CompositeAggregator composite = CompositeAggregator.createInstance(
I believe aggregators always execute on a single thread, that of course means one thread per storage node involved. Some out of the box aggregators (those subclassing AbstractAggregator) would actually break if they were executing on multiple threads as they are not thread-safe.
Also, CompositeAggregator iterates its aggregators one after the other, as EntryAggregator does not have any other methods. Again, that is driven on the storage node, so composite aggregator does not send aggregators on the network one by one, only aggregates the parallel parts of the aggregators one after the other, that being the parallel part of the composite aggregator.
If you want to write a composite aggregator which iterates only once, then you have to have an additional method which is able to incrementally aggregate a single entry and do the iteration outside of the composed aggregators. AbstractAggregator is a good step in that direction, but unfortunately its relevant methods (init, process/processEntry, finalizeResults) are protected.
So first of all look at the documentation (preferably the book as it is much more informative on that class) and understand how those three methods work. Then subclass AbstractAggregator so that those methods (init, processEntry, finalizeResults) are public (or at least accessible in the package of the subclass). Now you can write your own CompositeAggregator which relies on passed in aggregators subclassing that subclass of yours and hence having access to the single-entry methods, too, so that it can delegate to them one by one. Easiest would be if this composite aggregator would itself be an AbstractAggregator subclass so that you don't have to reproduce the contract of AbstractAggregator towards those methods (but you would want to delegate processEntry() instead of process()).
Alternatively, instead of having a subclass for the aggregators, you may want to use reflection to make the protected methods accessible, as that would provide you a way to also use the out-of-the-box aggregators, too, most of which subclass AbstractAggregator.
Edited by: robvarga on Mar 27, 2012 12:06 PM
922963 wrote:Hi Henry,
thanks for response. So do you mean that on one storage node, one thread run the aggregators one by one sequentially? Ie. after calculating BigDecimalSum("getTradeDayQty"), then BigDecimalSum("getActualUavalQty")...

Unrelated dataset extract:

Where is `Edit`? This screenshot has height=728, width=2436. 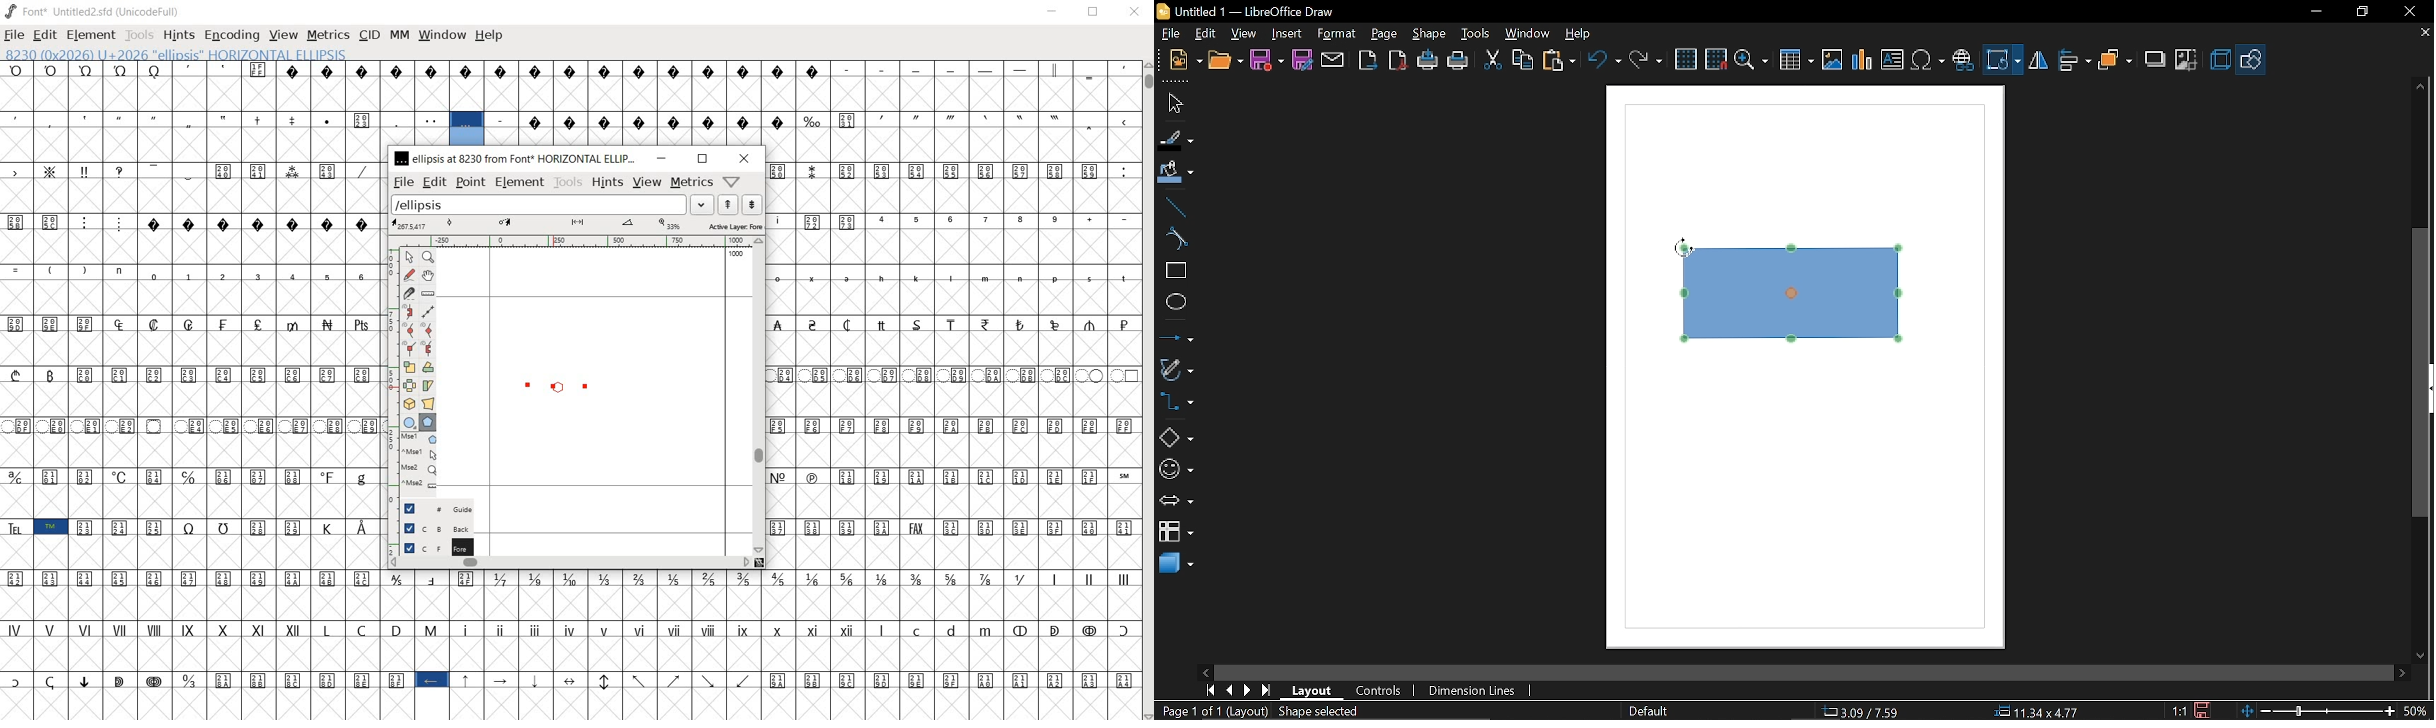
Edit is located at coordinates (1207, 32).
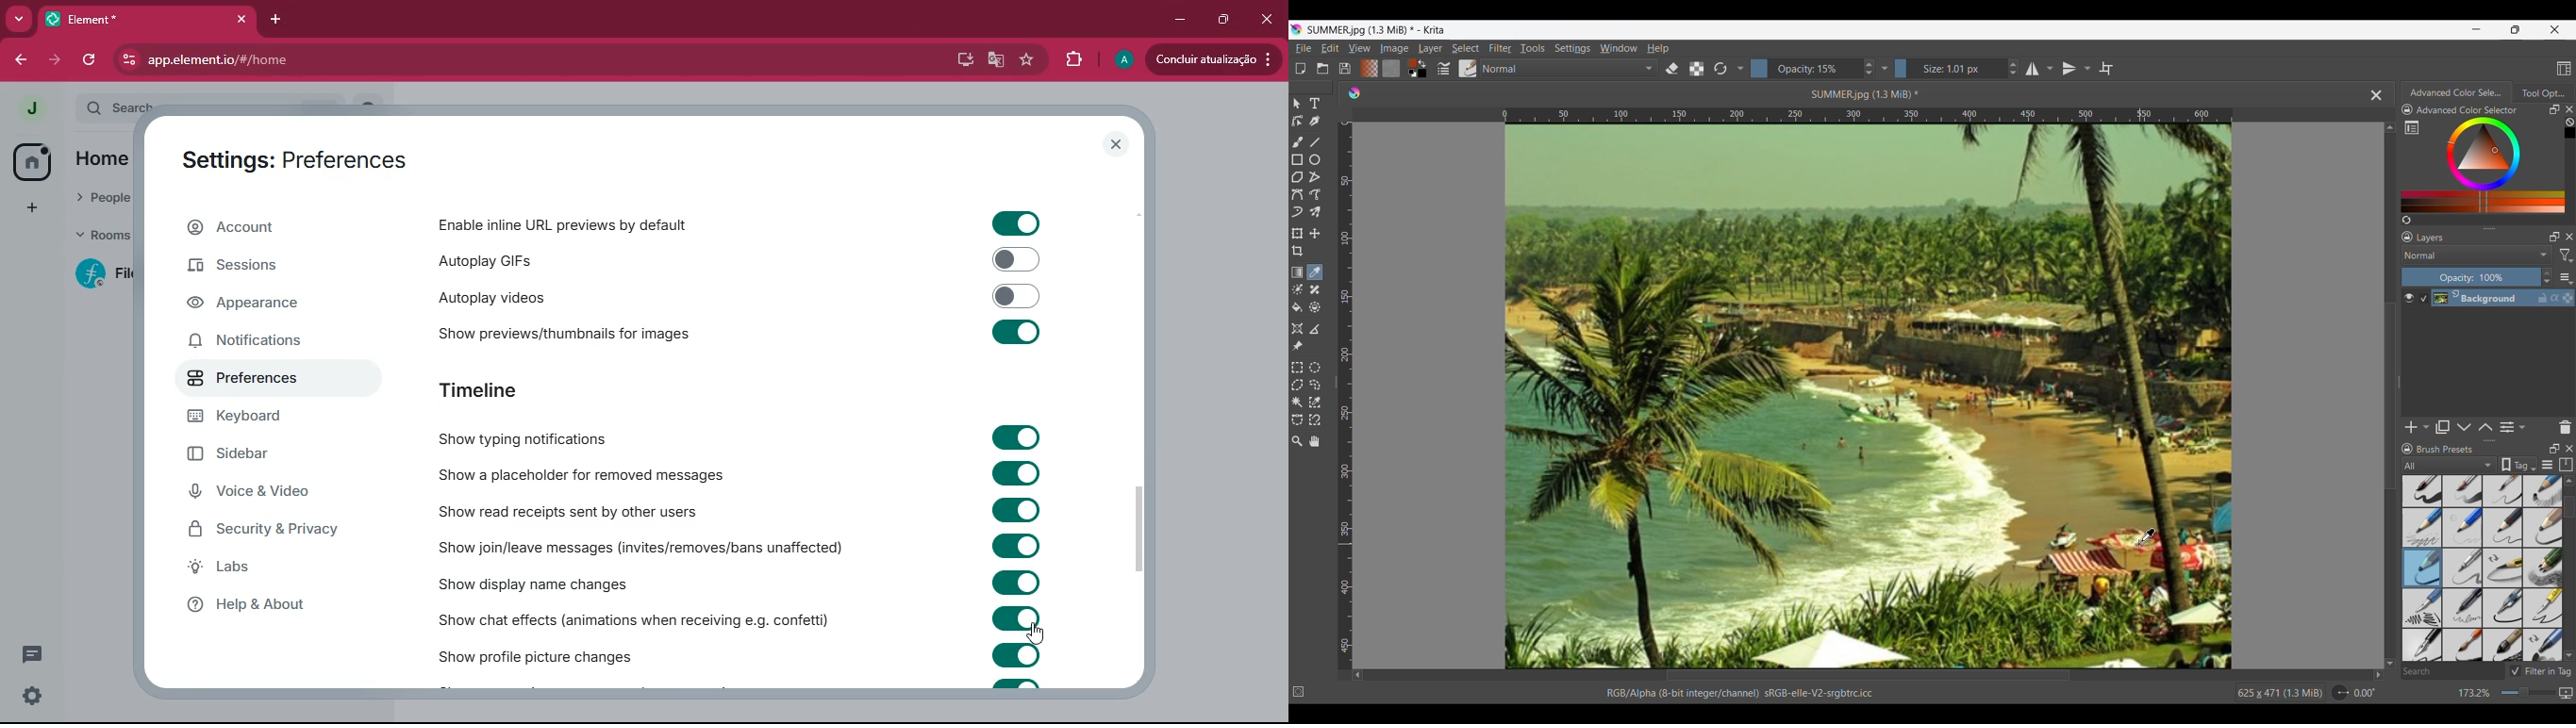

Yes, on each targeted node one thread runs the CompositeAggregator on that node's share of data. Each of the targeted storage nodes execute the aggregator independently of each other, possibly in parallel to other storage nodes (if there are no unfinished earlier requests).
In a bit more detail:
The CompositeAggregator itself is what executes the individual aggregators one after the other. All what the storage node sees of this is that there is an aggregator (CompositeAggregator), so it even if it wanted to execute something in parallel, it does not know what to.
Also, EntryAggregator does not mandate the aggregator to be multi-threading capable, and indeed, most AbstractAggregator subclasses are not, because they store interim values in the aggregator member variables. Therefore Coherence also cannot parallelize aggregator execution to multiple threads per node with each thread processing different partitions, because to do that safely it would have to deserialize the aggregator multiple times.